Pablo Escobar’s “Cocaine Hippos” Are Multiplying Across Colombia

When the cocaine kingpin was killed by police in 1993, his four pet hippos escaped from his private zoo. There are now roughly 100 wild hippos roaming free in Colombia, and they pose unique ecological problems.

When the cocaine kingpin was killed by police in 1993, his four pet hippos escaped from his private zoo. There are now roughly 100 wild hippos roaming free in Colombia, and they pose unique ecological problems.

The late drug lord Pablo Escobar’s pet hippos are taking over Colombia’s wilderness, which could spell trouble for the environment, but the locals are perfectly happy with their new semiaquatic neighbors.

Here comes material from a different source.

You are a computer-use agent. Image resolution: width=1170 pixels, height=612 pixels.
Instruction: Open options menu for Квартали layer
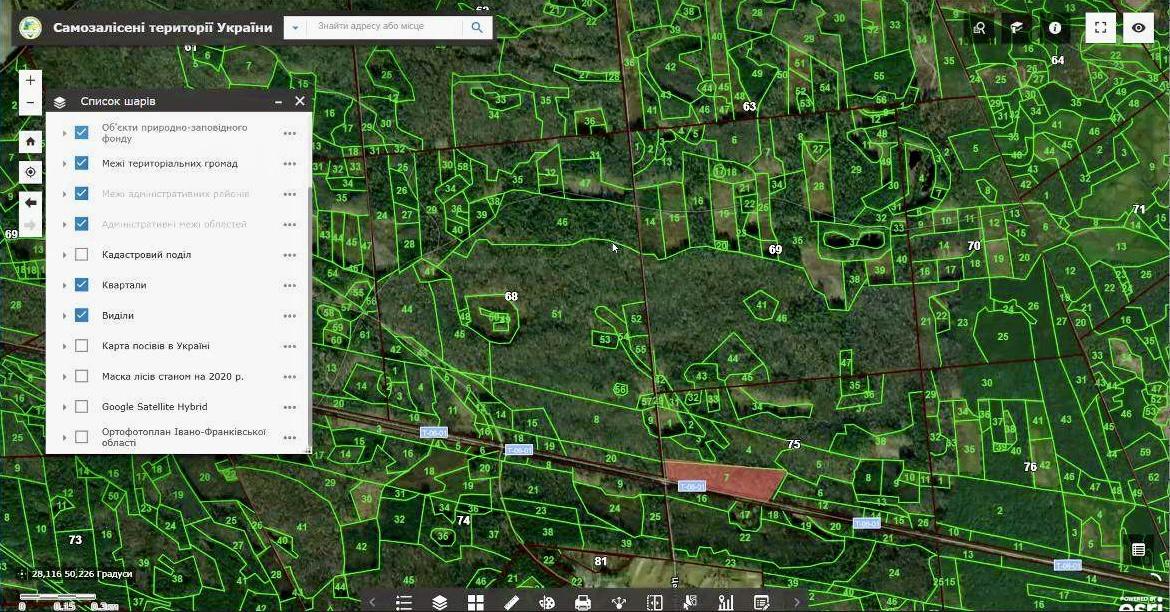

Hippos are native to Africa, not South America, which classifies them as an invasive species. How’d they even get to Colombia? In the ‘80s and ‘90s, Escobar practically monopolized the illicit cocaine trade, and he made so much money that he could afford his own illegal zoo on his estate — a zoo that housed four so-called “cocaine hippos.” Shortly after Escobar was killed by the Colombian National Police in 1993, the hippos escaped from the illicit zoo. Since then, the original population of four have thrived, as there are an estimated 100 hippos now roaming throughout Colombia.

“Within a couple of decades, there could be thousands of them,” Jonathan Shurin, an ecologist with the University of San Diego, told National Geographic.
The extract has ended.